§ WHAT THE EXERCISE ASKS:
How do the lines read from the one holding "1811x878 pixels. At" through the last line of the listing? Set them down exactly, pictures omitted.
··· EXTRACTED DATA ···
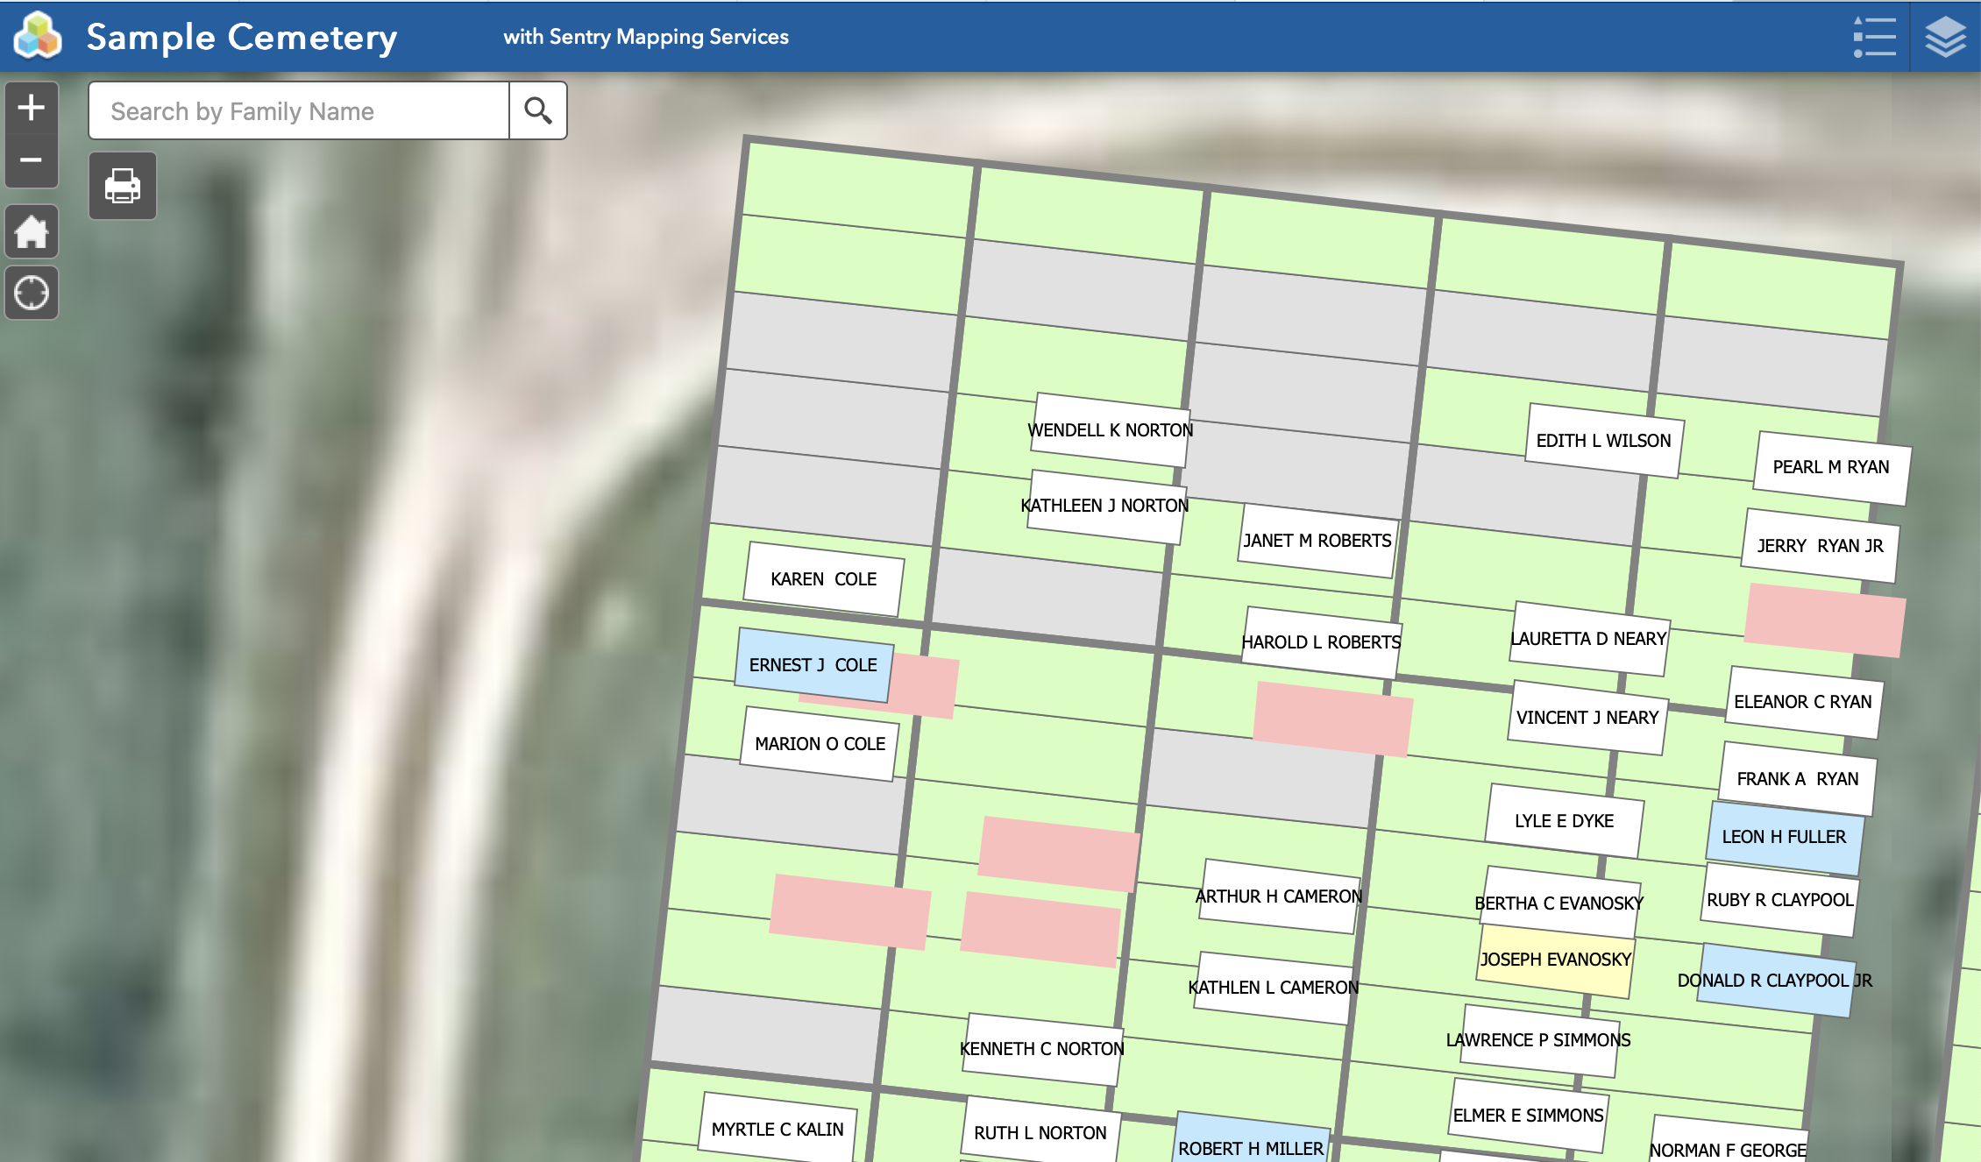Screen dimensions: 1981x1162
Task: Click the WENDELL K NORTON label
Action: pyautogui.click(x=1110, y=430)
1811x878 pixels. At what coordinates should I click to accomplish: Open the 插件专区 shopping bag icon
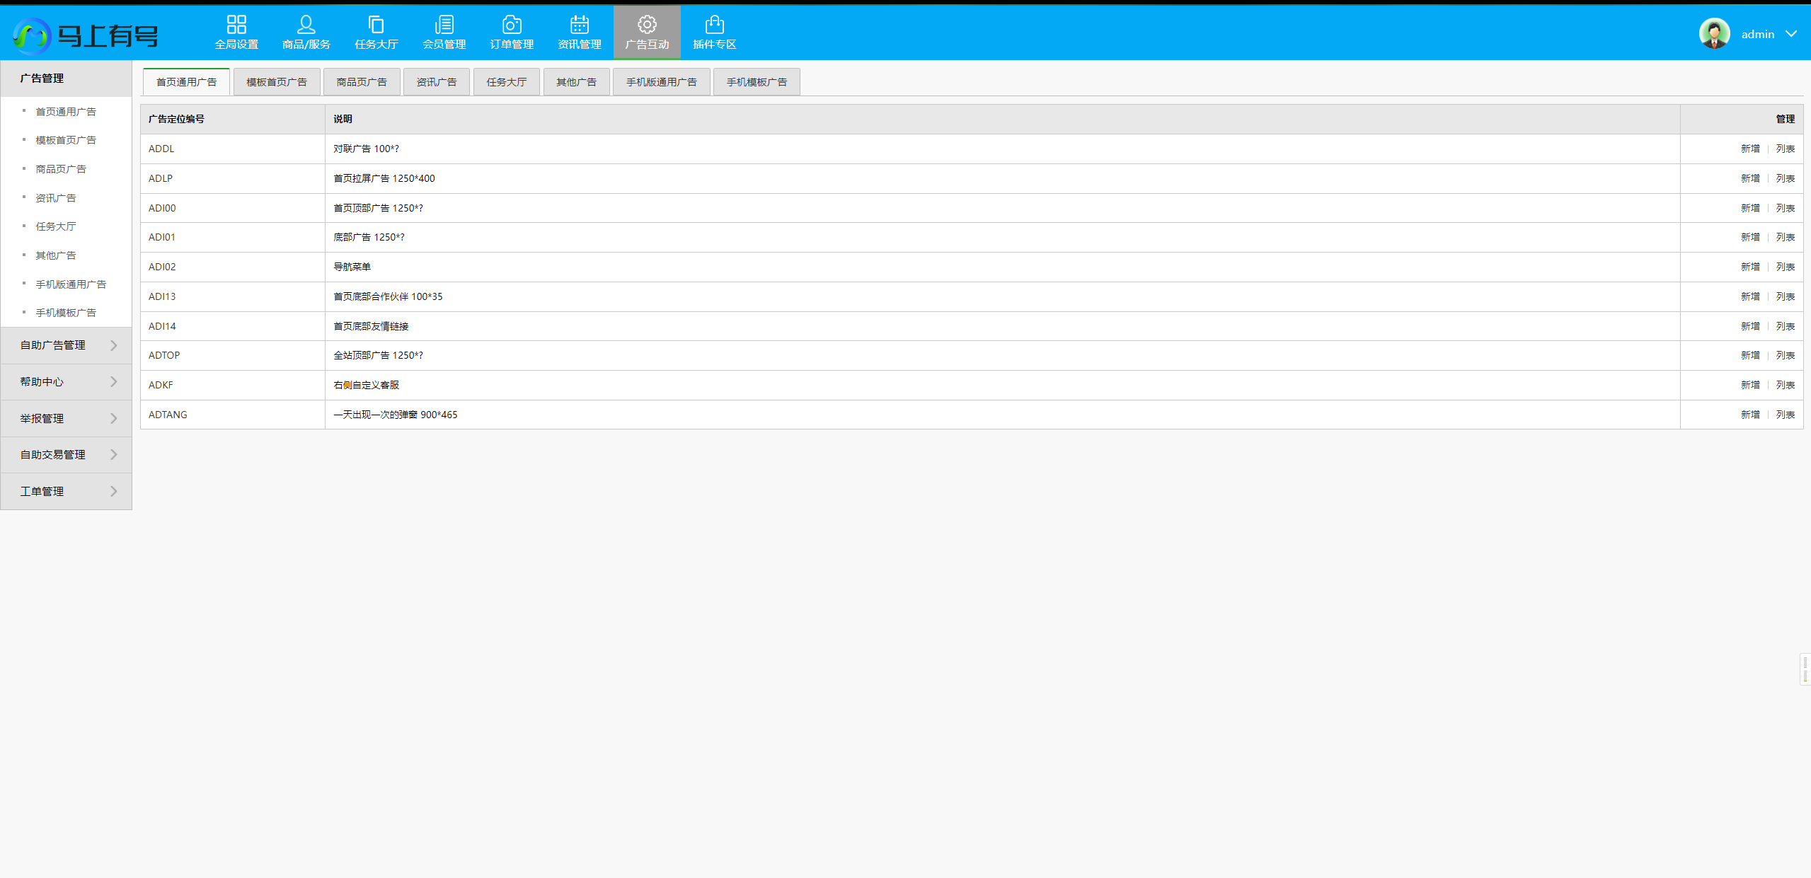pyautogui.click(x=714, y=25)
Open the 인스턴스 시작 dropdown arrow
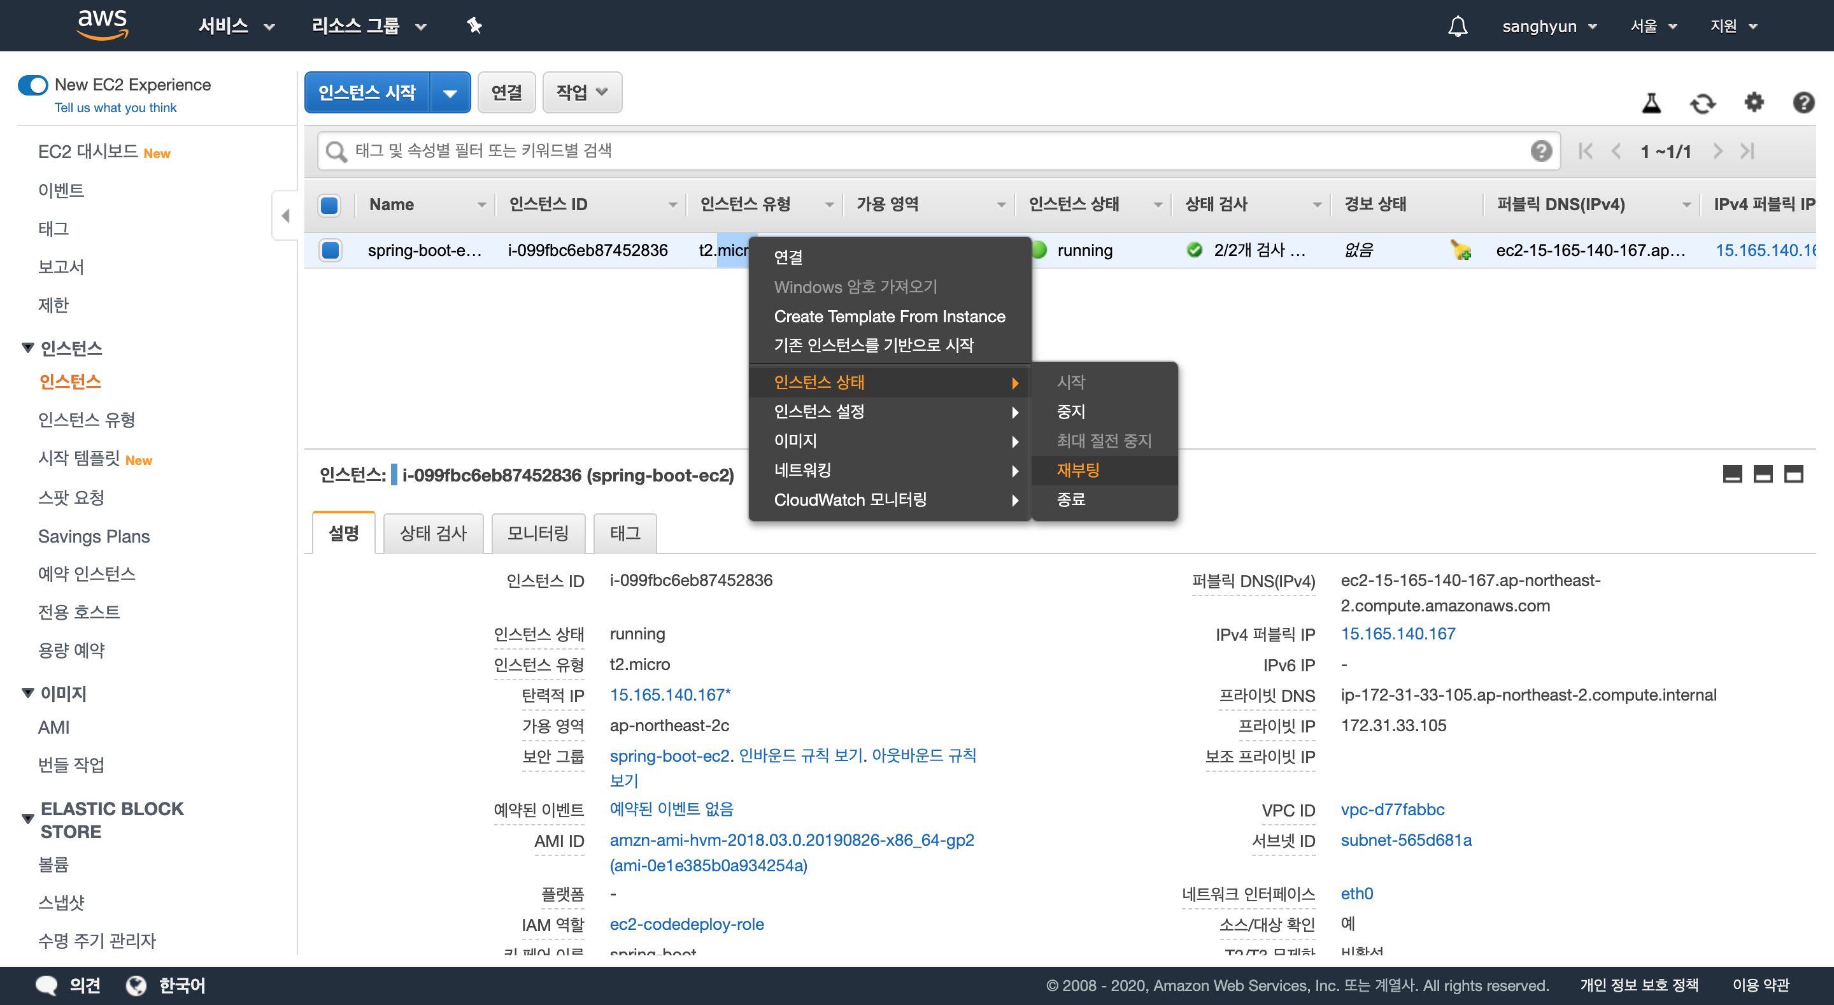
···
§ TASK ANSWER:
1811x878 pixels. At what coordinates should I click to accomplish: Open the 插件专区 shopping bag icon
pyautogui.click(x=714, y=25)
Open the 인스턴스 시작 dropdown arrow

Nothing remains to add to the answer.